The green light means nothing. It doesn't mean she is on facebook unless she is actually posting and you can see that!

unidentifiednonflyingobject · 24/10/2013 17:53

Thanks for the green light insight! I can actually see stuff she has done. I guess it's a bigger picture than just FB though. But wanted to check this particular issue out with MNers who would know!

OP posts:
unidentifiednonflyingobject · 24/10/2013 17:55

HardertoKidnap: they are not old enough to be left unwatched! Oh well.

OP posts:
UncleT · 24/10/2013 18:08

I would think it rather depends on the extent of her activity. If she's posting all the time then clearly it's not acceptable. If it's the occasional post in a quieter moment, there really are worse things that happen at sea. As everyone else has already said, ignore the green light.

hettienne · 24/10/2013 18:14

Do you have anything about using social media during work hours in the nanny's contract?

Do you know the exact circumstances when she is using her phone? Might be while children are napping, or while she is supervising them in the sandpit/at softplay.

Seems a bit odd to be FB friends with your nanny tbh. I think you need to keep the relationship professional.

SlangKing · 24/10/2013 18:55

I'm not sure if this is true for smartphones, but for PC's - If you have an always-on connection there are only TWO ways to log out of FB and its ilk. 1 - Logging out of FB on their logout button. 2 - Closing your browser. If you turn off your PC or it crashes, answering YES to any "do you want to continue your session" message will log you back in even if you don't revisit the site. Navigating away in the same window/tab won't log you out. Anomalies aside (ISP crashes/resets, piddling around with your modem/IP number) if you don't do 1 or 2 (above) you could potentially be logged into FB for all eternity,, even if all you ever did there was register. An FB user's activity is the only indication of the time they spend there.

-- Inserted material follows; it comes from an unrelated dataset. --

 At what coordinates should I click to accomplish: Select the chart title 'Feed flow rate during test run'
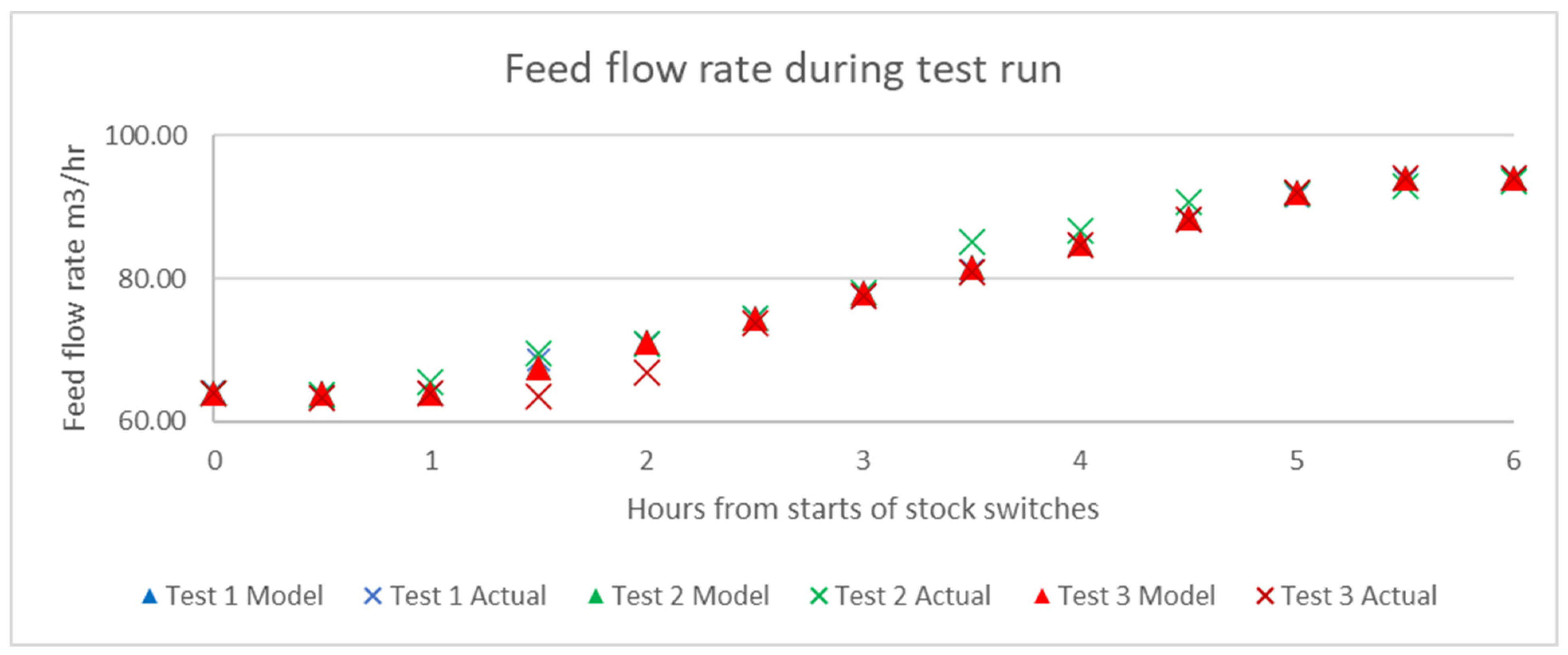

Unexpected · 24/10/2013 18:56

Does your nanny get an uninterrupted lunch hour or break during the day? Most childcarers don't and have to grab some down time where they can find it. Although FB may show that your nanny is constantly on-line while she is not, would it really be so awful if she grabbed a minute here and there to post something or upload a pic while at the park with your children? Most people could do that even while guiding a child down a slide or wiping their nose. Is it really so awful if your children are sitting in front of her eating lunch, for instance?

This sounds like just the tip of a bigger iceberg.

MmeLindor · 24/10/2013 19:01

I don't think that you are being unreasonable to question this, but I do think that even young children don't need to be watched all the time.

If she is only posting occasionally, and not long complicated updates, then I don't see the problem.

You should really cover this in your contract though. I'd have a word with her about using Social Media - also clear up if you are ok with her sharing pics of your DC online etc.

Icelollycraving · 24/10/2013 19:25

I wouldn't be impressed to be honest. If it's constant updates that's different to chat being visible. Are you fb friends or are you fb spying?!